Montenegro is often thought of as a gateway amaro, but it’s widely beloved by even the most seasoned amari drinkers. “In my nearly 12 years at Amor y Amargo, I’ve never had someone say, ‘Ew, get this away,’” Teague says. Invented in 1885 by distiller and herbalist Stanislao Cobianchi in honor of Princess Elena Petrovíc-Njegoš of Montenegro, its 40 botanicals include baking spices, sweet and bitter oranges, artemisia, marjoram, oregano, and coriander seeds.
Zed says the warm baking-spice notes make Montenegro a great option for Old Fashioneds, and he is also fond of using it in Tiki drinks. Teague likes reaching for it to mimic juiciness in a drink, and he also notes “wet properties” like cucumber and celery on the back-end that make it delicious with gin, cucumber, and lime. Montenegro has an ABV of 23%.
Lucano was created by pastry chef Pasquale Vena in 1894 in the southern Italian region of Basilicata. It is made with more than 30 botanicals, including wormwood, gentian, and citrus peels, and has an ABV of 28%. Teague characterizes Lucano as rich, caramelly, and Coca Cola-esque, though a bit more savory than Averna or Meletti. Use it as you would Averna in a Manhattan variation, he says, or add it to an affogato for a slightly savory take on the dessert.
Amaro Nonino Quintessia
The Nonino family has distilled grappa, or grape brandy, since 1897, and in 1933 third-generation distiller Antonio Nonino began infusing aged grappa with herbs from the mountains of Friuli, producing a light-bodied, herbaceous, and citrusy amaro with an ABV of 35%.
Zed recommends Nonino as the best starting point for amari novices thanks to its lighter body and sweetness, while Teague finds it slightly more challenging for American palates due to the grappa base. Nonino Quintessia is famously a component of Sam Ross’s modern classic the Paper Plane, which also employs bourbon, Aperol, and lemon juice.
Developed by Ausano Ramazzotti in 1815, this Milanese liqueur is thought to be the oldest commercially produced amaro in Italy. The 33 botanicals within include Calabrian oranges, cinchona, rhubarb, gentian, and star anise. “It is the symbol of aperitivo, especially in Milan,” says Zed, noting that Averna fans might appreciate its baking-spice notes. “If Meletti-and-seltzer is Coca-Cola, Ramazotti-and-seltzer is Dr Pepper,” adds Teague.

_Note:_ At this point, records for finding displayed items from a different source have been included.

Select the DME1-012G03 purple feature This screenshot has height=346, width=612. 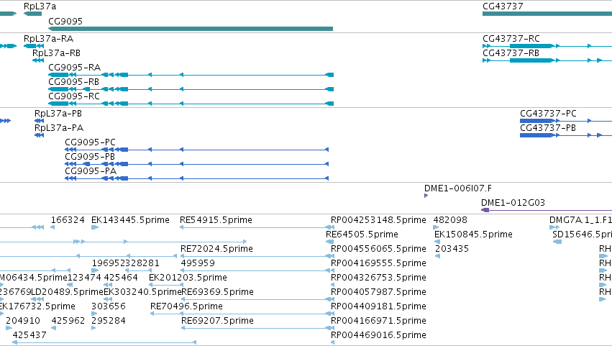pos(547,210)
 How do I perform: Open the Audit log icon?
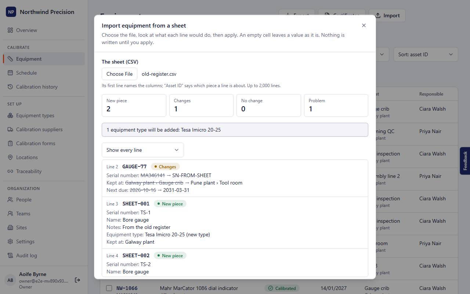(10, 255)
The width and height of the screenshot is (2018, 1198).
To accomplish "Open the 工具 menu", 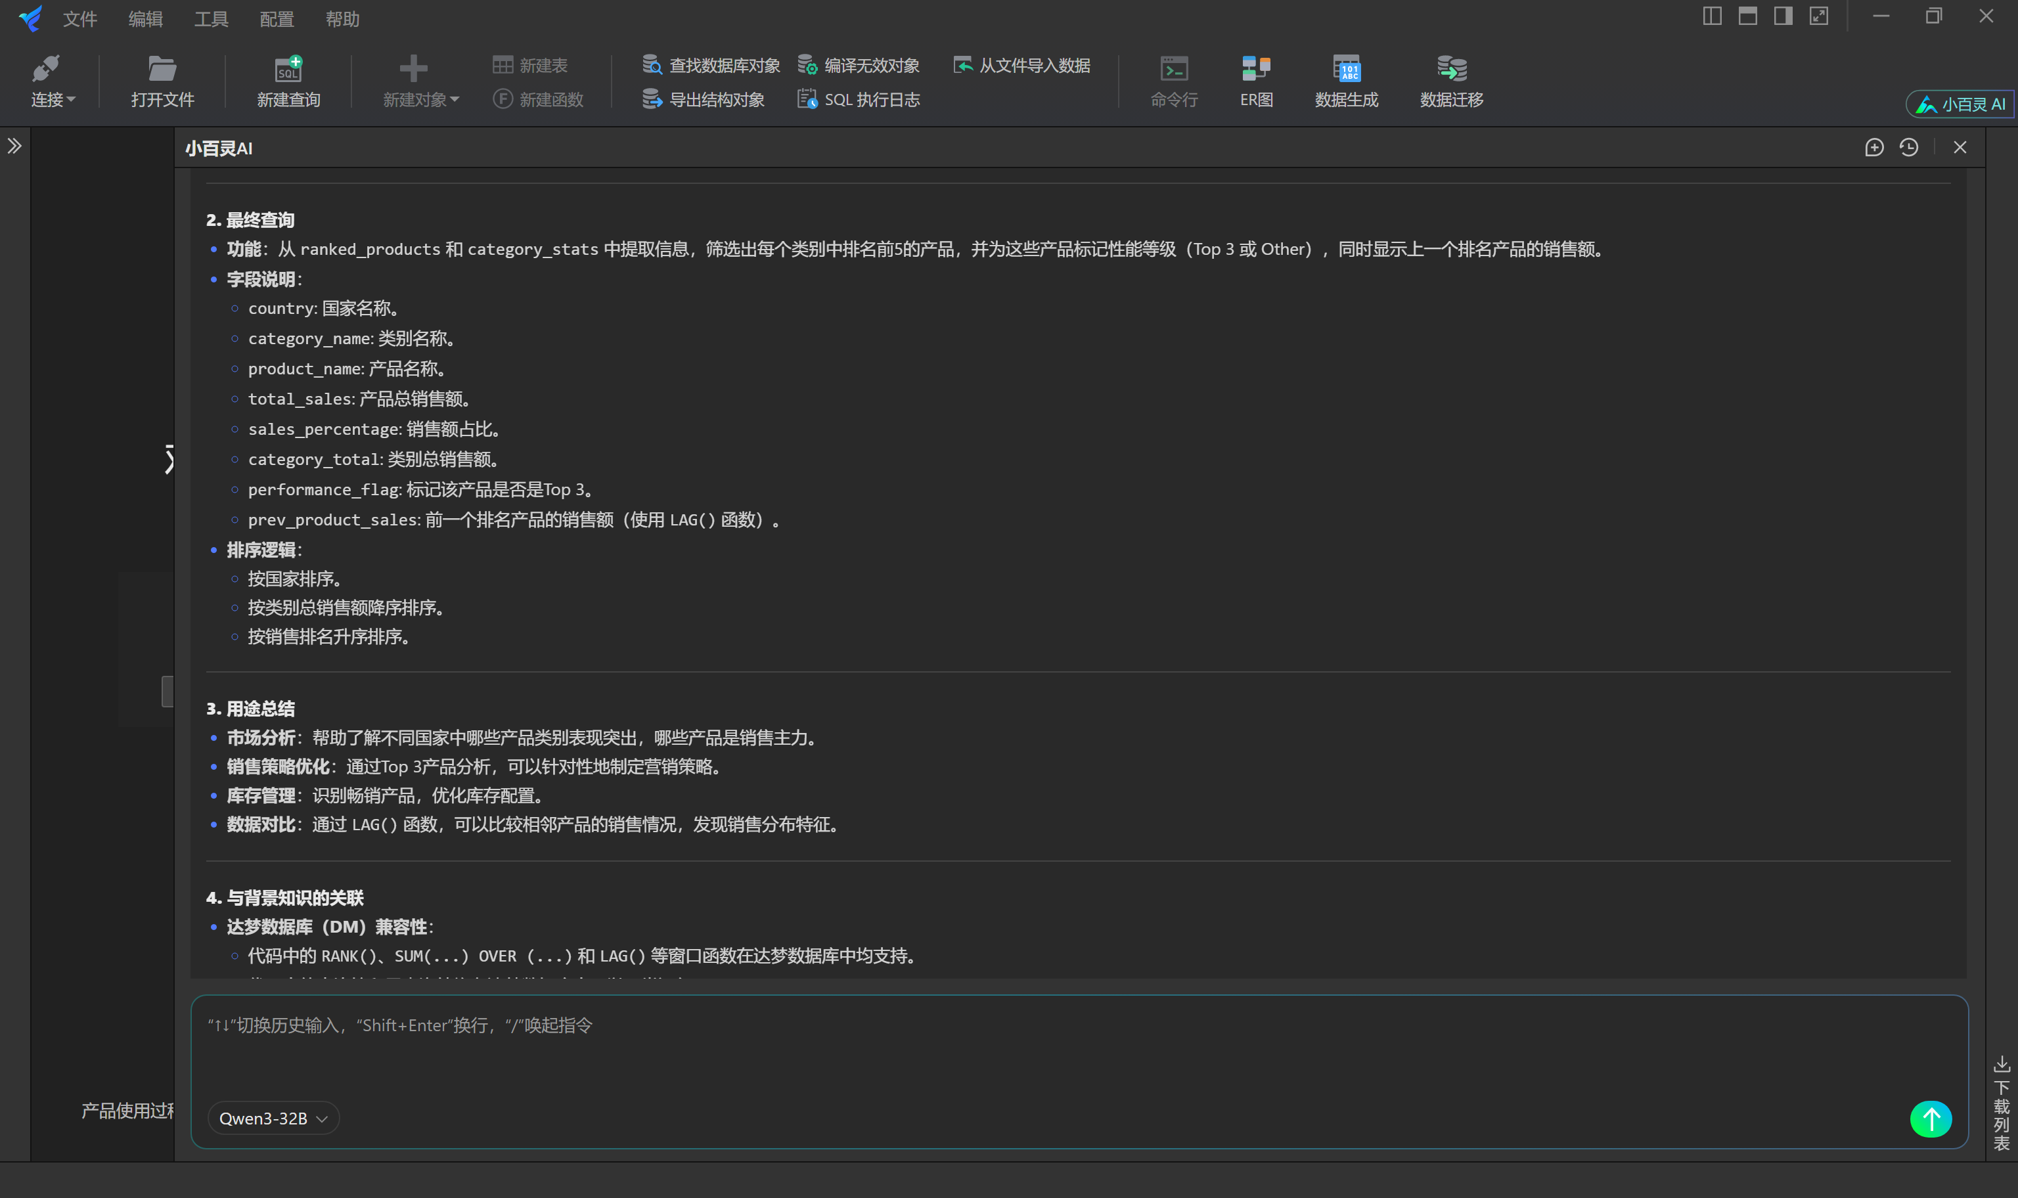I will [x=211, y=19].
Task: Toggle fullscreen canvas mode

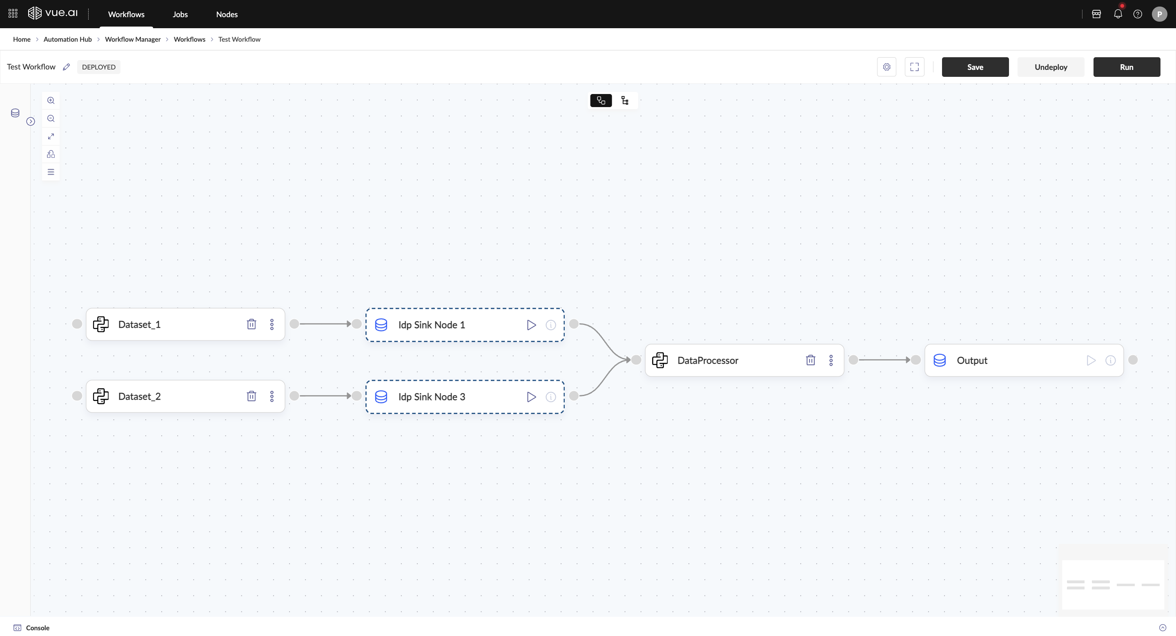Action: tap(914, 67)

Although it’s dark in color, it’s not particularly viscous, and would make a good starter amaro, he says. Ramazzotto has an ABV of 30%.

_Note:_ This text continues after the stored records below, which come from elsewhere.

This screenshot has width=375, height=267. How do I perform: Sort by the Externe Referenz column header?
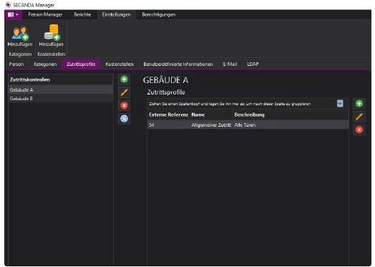pos(168,115)
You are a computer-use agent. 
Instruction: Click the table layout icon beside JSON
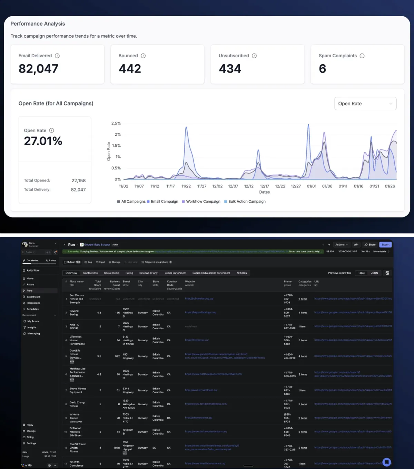coord(387,273)
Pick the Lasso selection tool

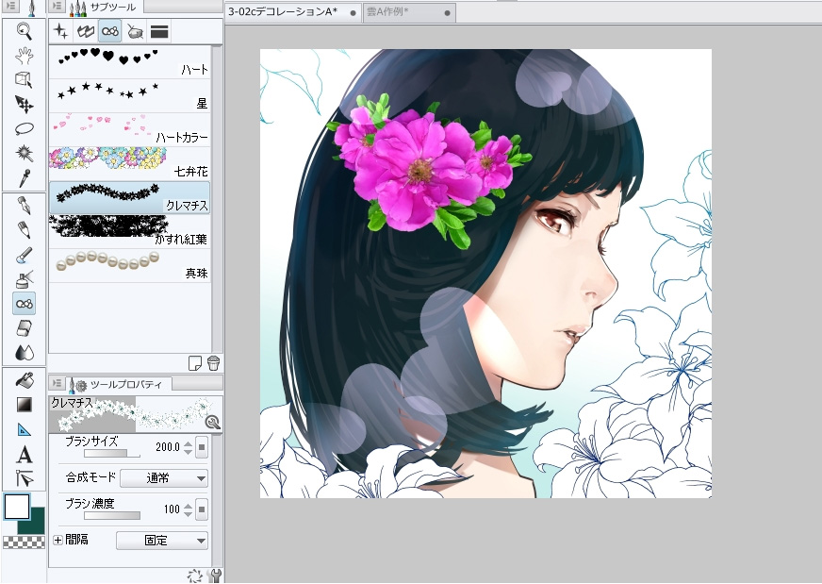coord(25,128)
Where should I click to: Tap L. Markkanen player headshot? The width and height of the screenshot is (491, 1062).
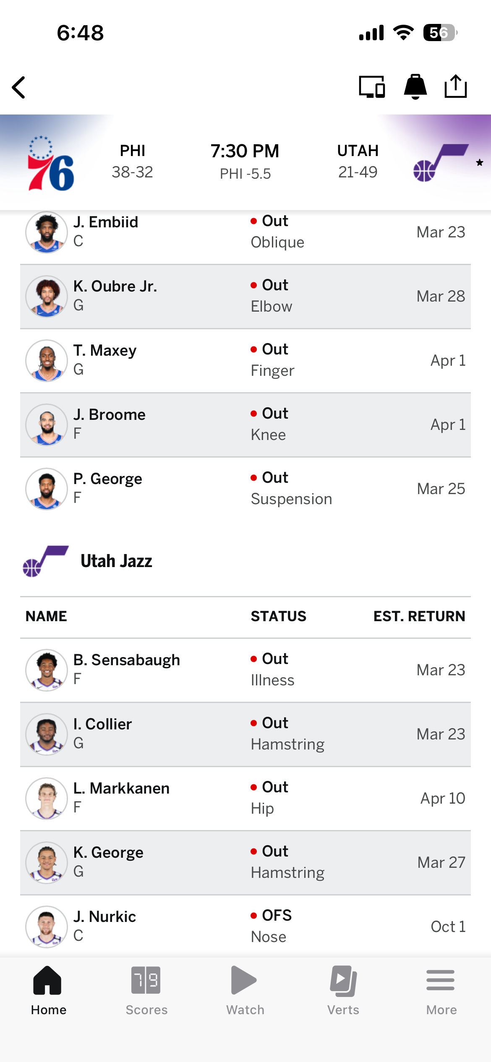pos(47,798)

Cappelletti Amaro Sfumato Rabarbaro
Sfumato comes from the Italian word “sfumare,” which translates to “evaporate like smoke.” This rabarbaro (rhubarb) amaro from the storied Cappelletti family is indeed smoky. When dried, the Chinese rhubarb in the recipe takes on a smoky aroma, which makes this amaro a natural match for someone who enjoys mezcal or a peated scotch.
Although you can pair with tequila or whiskey to mimic mezcal and scotch, respectively, Teague notes that you’ll want to use Sfumato sparingly in cocktails. Zed also says it would work well in a smoky Negroni variation. Sfumato has an ABV of 20%.